On the same ground, the judgment was affirmed in State v. Marks, 119 La. 1035, 44 South. 856. In a ease of that gravity, the rule here announced was expressly adhered to. The failure to take a bill of exceptions to the judge’s charge is the same in effect to the failure to take a bill of exceptions on motion in arrest of judgment. The present case is much stronger by reason of the fact that, if the evidence had been ‘introduced to establish the illegality of the indictment against Whitaker, it would not have been admissible.
There are therefore two illegalities: First, the evidence was not admissible if it had beén offered, and if it had been admissible it was not offered, and no bill of exceptions, therefore, could have been taken as relates to the first point urged, which cannot be brought up in a motion in arrest of judgment.
“At the common law, this motion will be sustained for defects apparent on the face of the record; no others.”

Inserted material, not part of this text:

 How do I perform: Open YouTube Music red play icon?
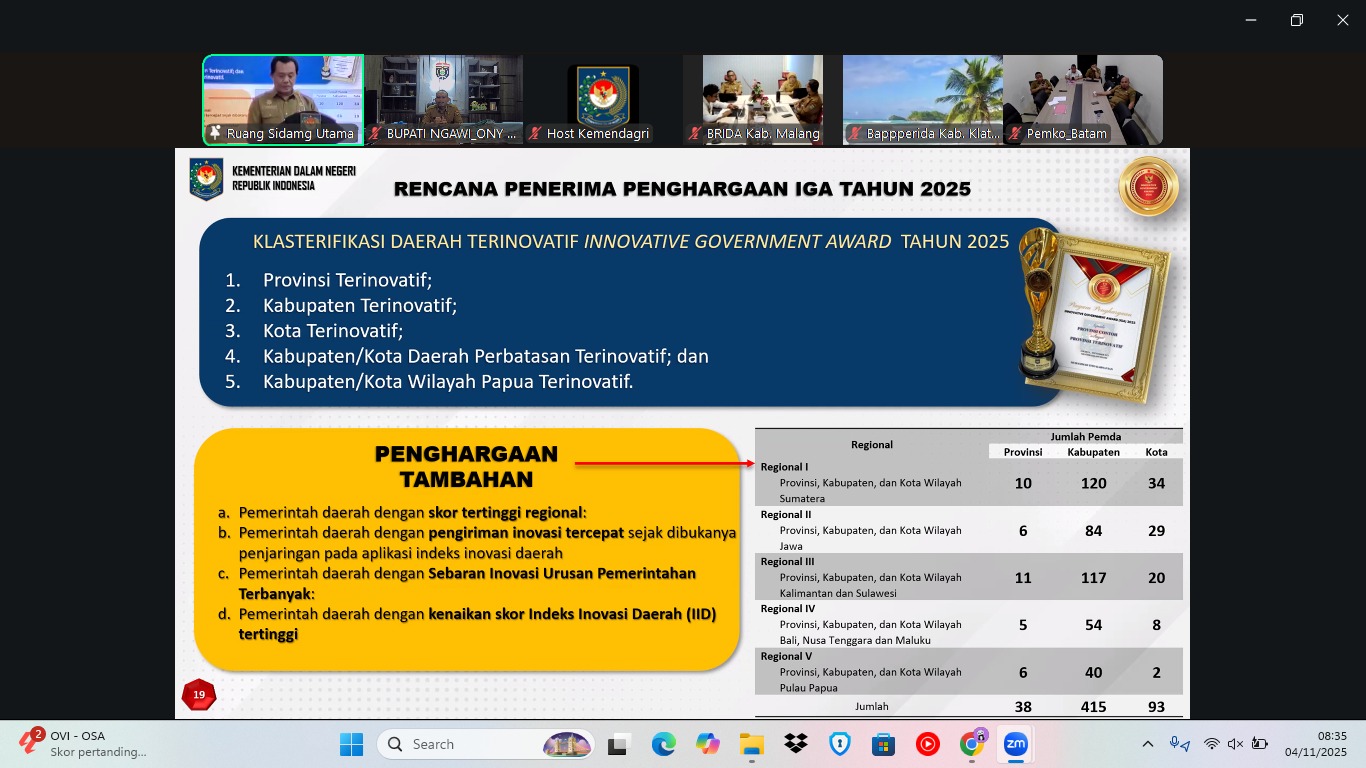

The court had jurisdiction to try the case against Whitaker. We will not assume that it was without jurisdiction, as the fact to prove its want of jurisdiction is not before this court. As the want of jurisdiction charged does not appear on the face of the record, it cannot afford good ground for dismissing the suit. See State v. Fink, 127 La. 191, 53 South. 519, in which the court held that evidence aliunde will not be considered to the end of determining that the court was without jurisdiction. The presumption is that the court had jurisdiction, and the burden is upon the defendant to show affirmatively that the court had no jurisdiction. This plea itself to the want of jurisdiction was not evidence. Mere allegations are not evidence in favor of the one by whom they are made. A verdict and judgment are taken as correct until reversed.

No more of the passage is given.